When the water is in the high 70’s (24 C) you might be able to hold out in a 3mm full suit. When the temperature drops below 72 degrees (23 C) you might want to slip into a 5mm full suit. Adding an hood helps you keep warm when the temperature drops into the mid 60’s. When the temperature drops even further to the lower 60’s get yourself a 7mm full suit to keep yourself warm

  • 75 (25 C) – 72 (22 C)  Degrees: 3mm full suit
  • 72 (21 C) – 65 (18 C) Degrees: 5mm full suit
  • 65 (18 C) – 60 (15 C) Degrees: 7mm full suit


Cold individuals

At the very least get a 5mm full suit when the temperature is at it peaks in these water. If you are planning on making deeper dives you might want to consider a 7mm full suit. As the temperature drops to the lower 60’s you will definitely need an over suit and preferably a 7mm one.

  • 75 (25 C) – 70 (21 C)  Degrees: 5mm full suit
  • 70 (21 C) – 65 (18 C) Degrees: 7mm full suit + hood
  • 65 (18 C) – 60 (15 C) Degrees: 7mm full suit + over-suit + hood + gloves

45 and 60 degrees Fahrenheit / 8 to 15 degrees Celsius (Cold waters)

These cold waters are found around the great lakes, the northern parts of Europe and around Japan. Especially when you are diving in lakes of these temperatures you will find many thermoclines with great differences in temperature.

Warm individuals

A 7mm full suit is absolute necessary and you also want to add a over suit when the temperatures drop to 50 or lower. Don’t forget your hood and gloves. When the temperature gets close to 45 you might want to consider sporting a dry-suit.

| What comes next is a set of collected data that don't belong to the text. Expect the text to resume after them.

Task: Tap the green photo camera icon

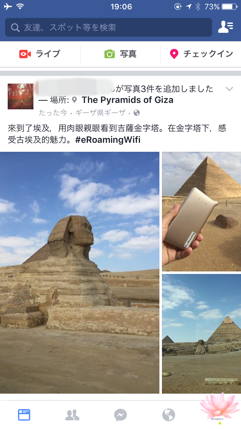Action: pos(110,54)
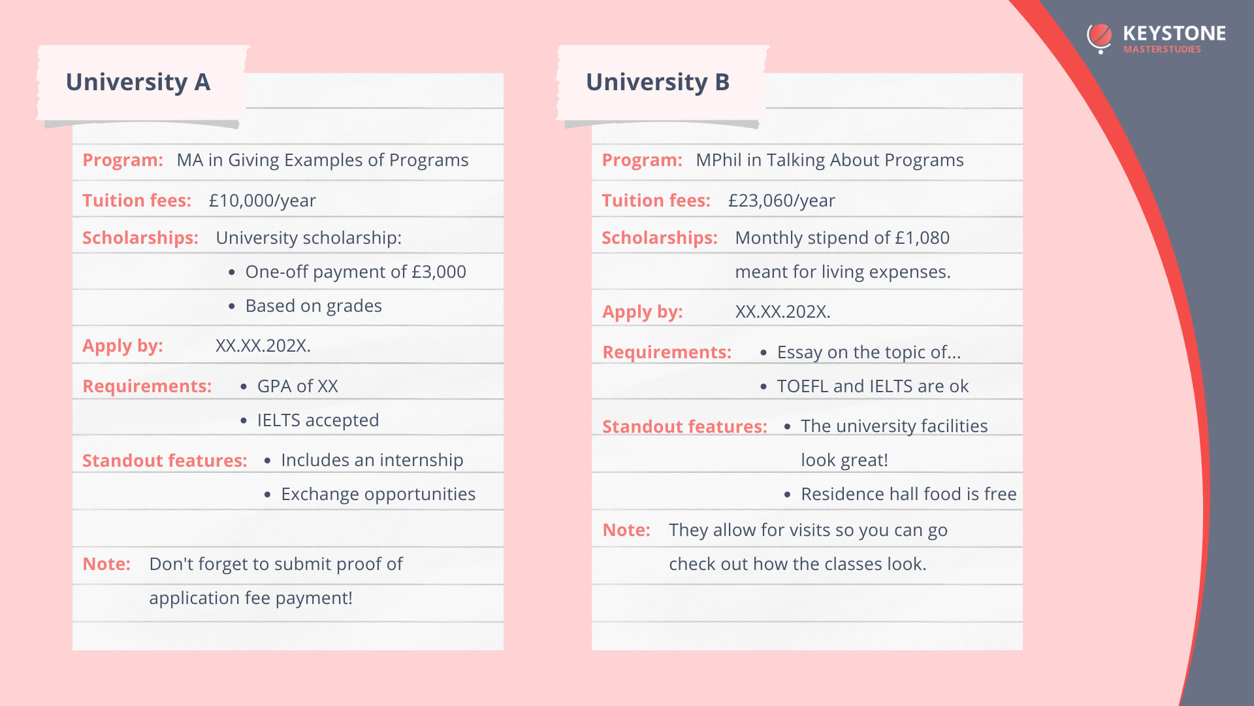This screenshot has height=706, width=1254.
Task: Click the "GPA of XX" requirement
Action: (x=297, y=386)
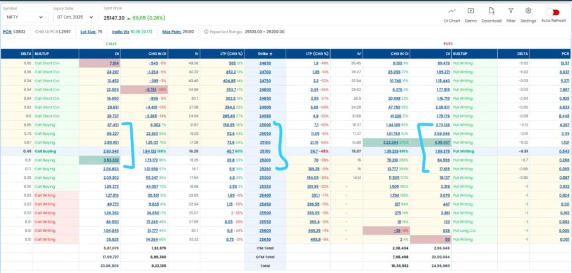Select the 25150 strike row
Viewport: 572px width, 273px height.
pos(265,150)
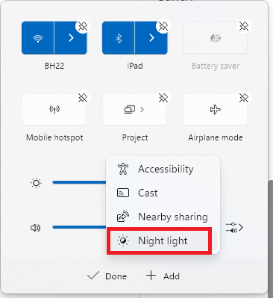
Task: Open the sound output mixer icon
Action: [x=234, y=228]
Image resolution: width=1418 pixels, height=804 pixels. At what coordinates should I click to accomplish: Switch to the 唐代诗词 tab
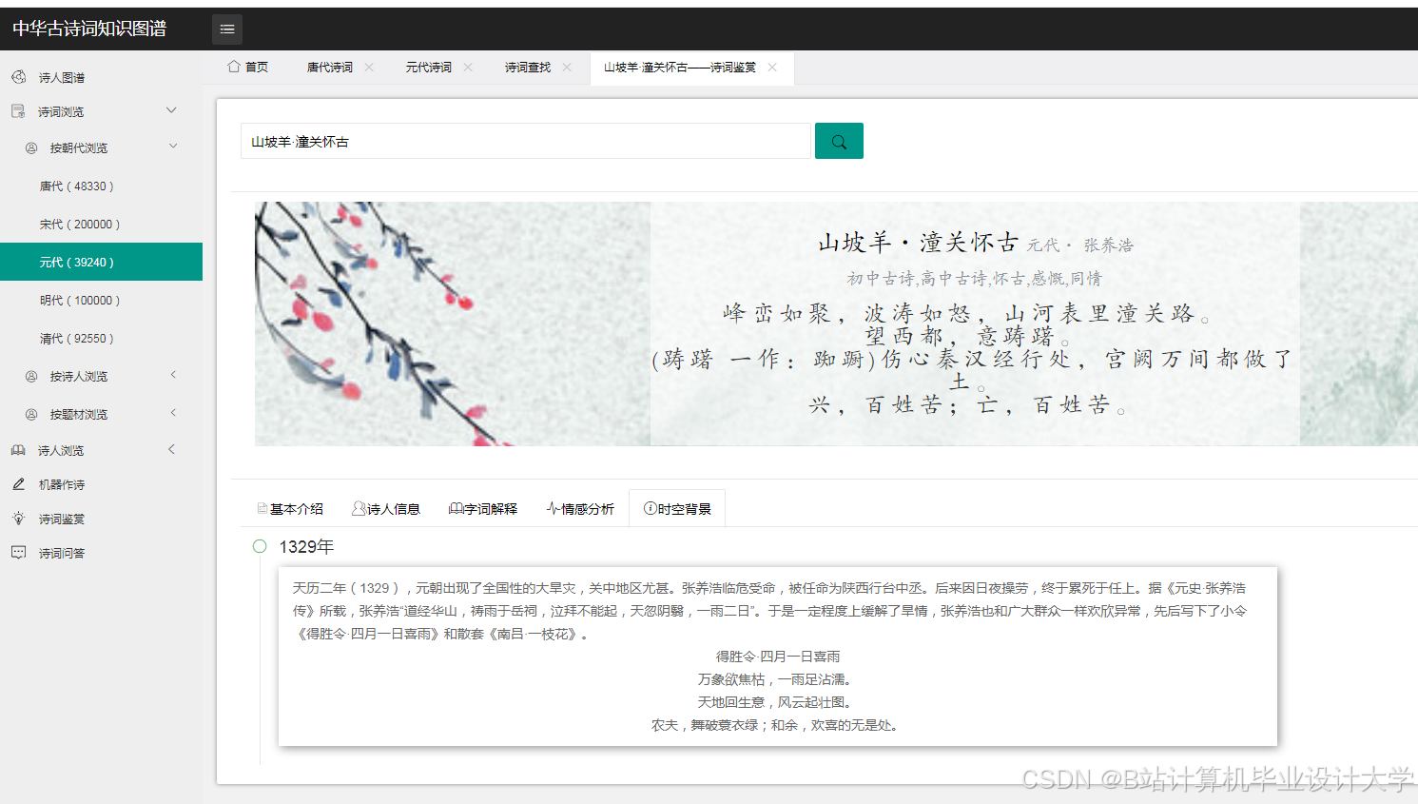(x=330, y=67)
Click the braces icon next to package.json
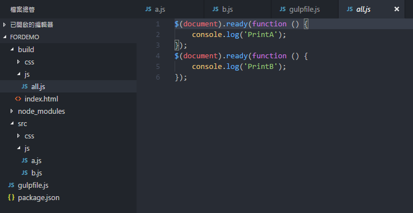This screenshot has width=413, height=213. [11, 197]
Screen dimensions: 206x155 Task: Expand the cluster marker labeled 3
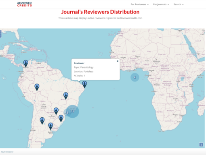coord(67,112)
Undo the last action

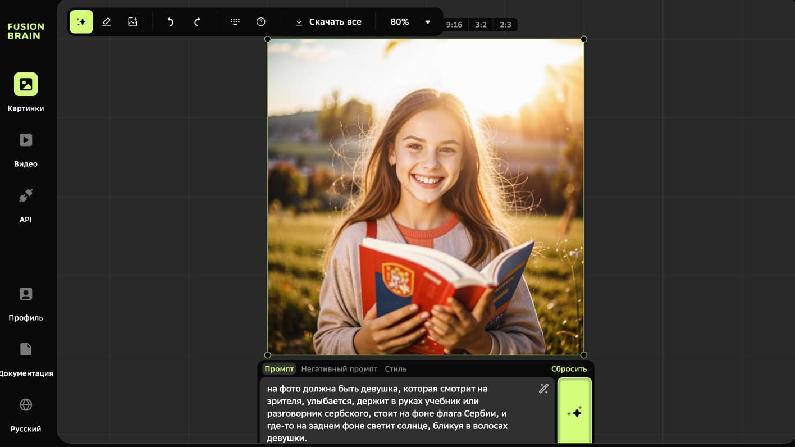click(170, 22)
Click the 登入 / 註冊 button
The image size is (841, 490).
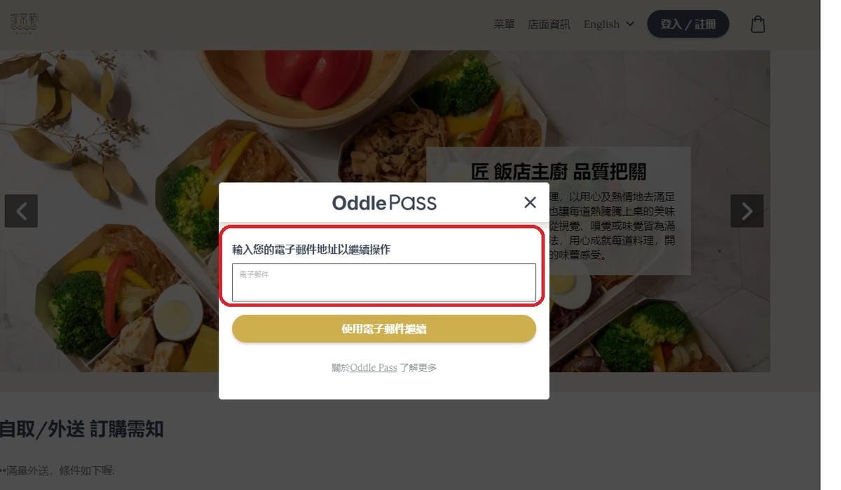coord(688,24)
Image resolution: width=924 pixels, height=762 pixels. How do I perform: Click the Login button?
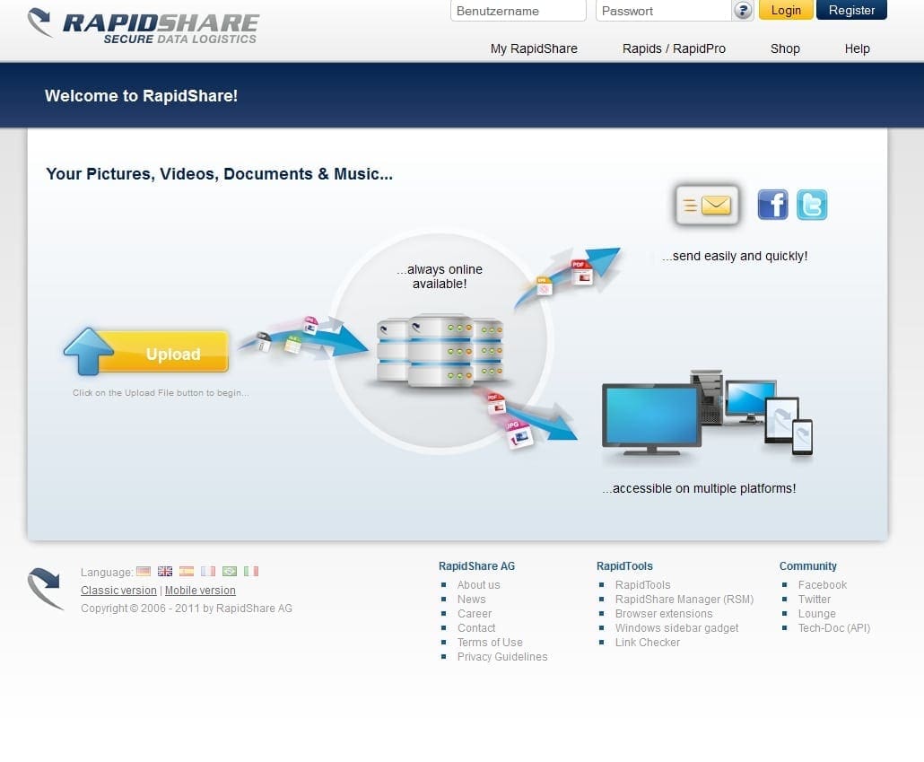coord(786,11)
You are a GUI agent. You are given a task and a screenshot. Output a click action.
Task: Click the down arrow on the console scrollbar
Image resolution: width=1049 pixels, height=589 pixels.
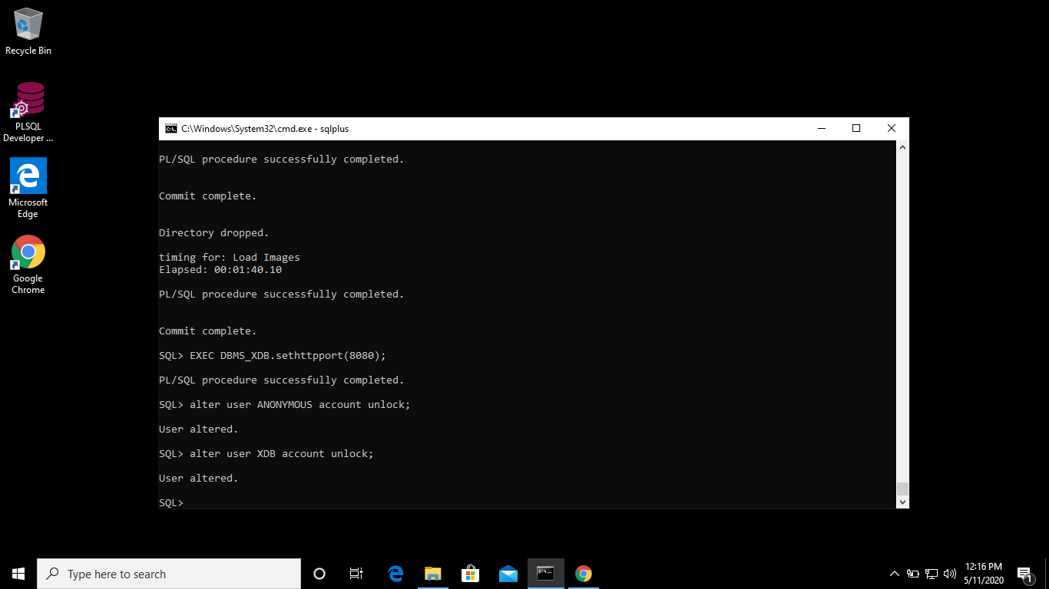(x=902, y=502)
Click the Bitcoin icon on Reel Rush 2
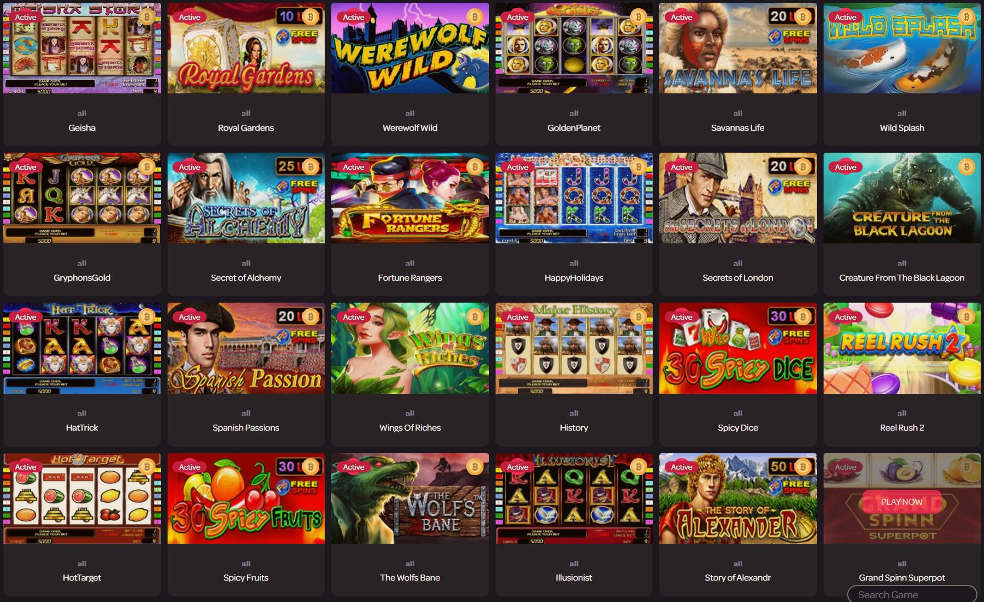This screenshot has width=984, height=602. 966,317
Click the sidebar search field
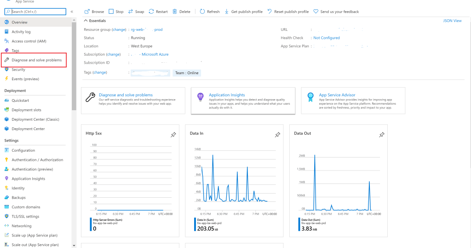Image resolution: width=471 pixels, height=248 pixels. click(35, 12)
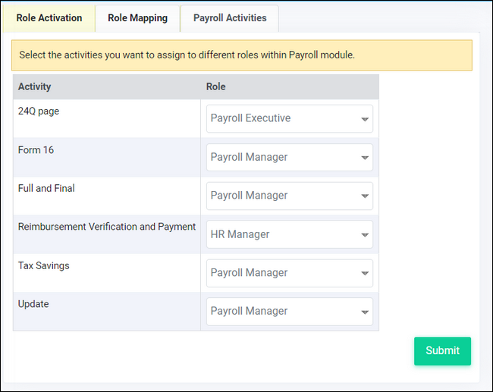Click the Submit button
This screenshot has height=392, width=493.
(442, 351)
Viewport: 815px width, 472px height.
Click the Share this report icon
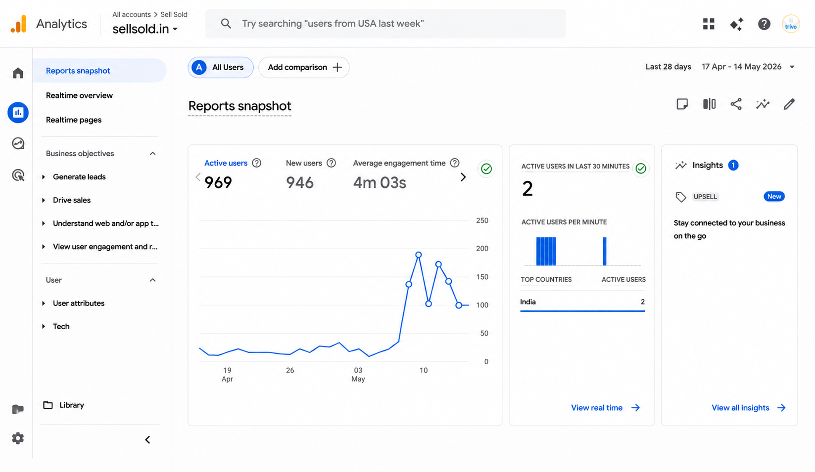[x=736, y=104]
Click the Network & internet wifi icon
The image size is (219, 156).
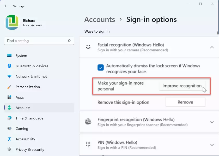9,76
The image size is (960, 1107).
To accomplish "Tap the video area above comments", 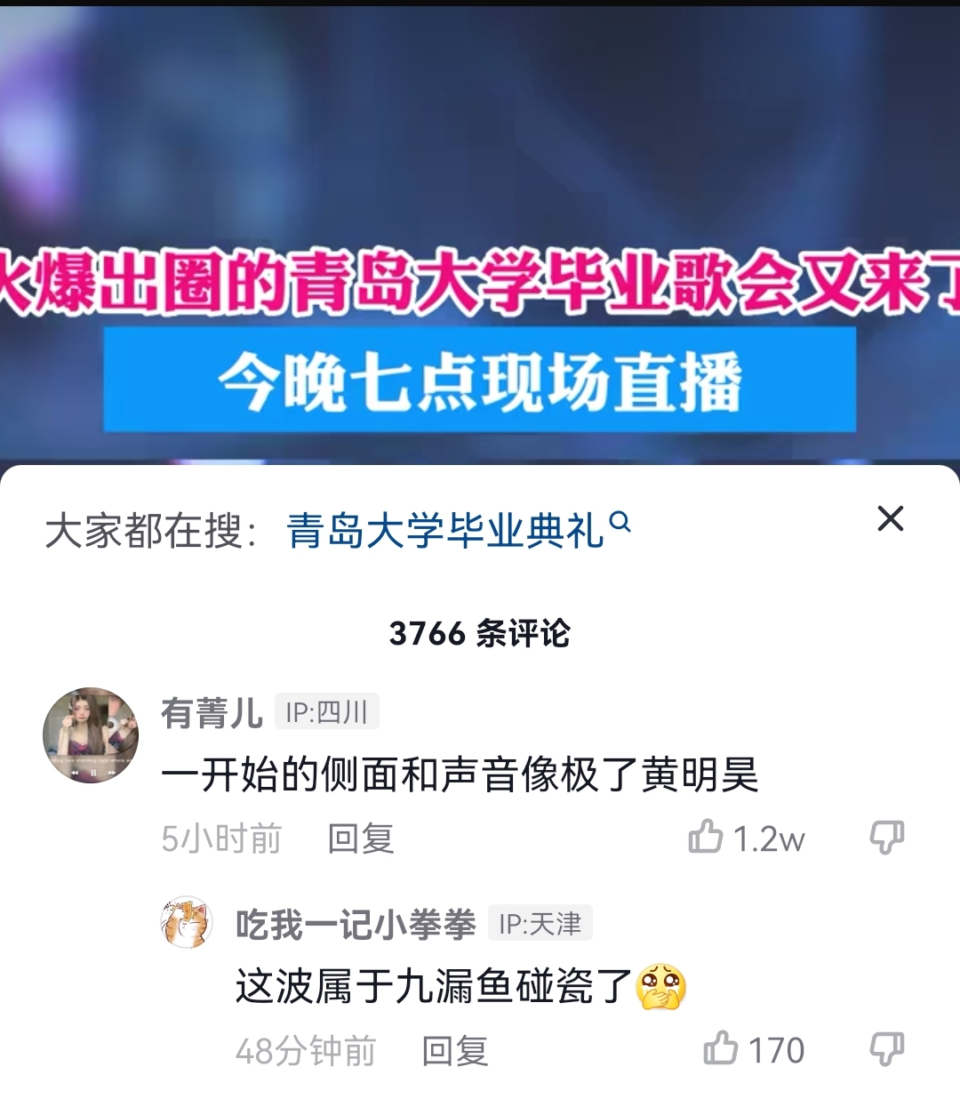I will point(480,133).
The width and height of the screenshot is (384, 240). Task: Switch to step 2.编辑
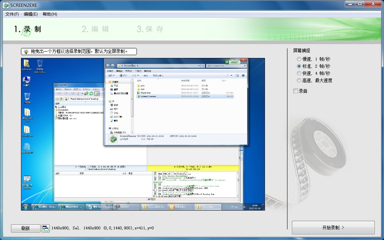point(95,29)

  • 60 (15 C) Degrees: 7mm full suit + neoprene vest + gloves + hood
  • 60 (15 C) – 55 (10 C) Degrees: 7mm full suit + over-suit + gloves + hood
  • 55 (10 C) – 45 (8 C) Degrees: Dry-suit + gloves + hood

Cold individuals

Definitely get a dry-suit. Being a person who is always cold and these temperatures are my home turf I would never set foot in water of this temperature without my dry suit.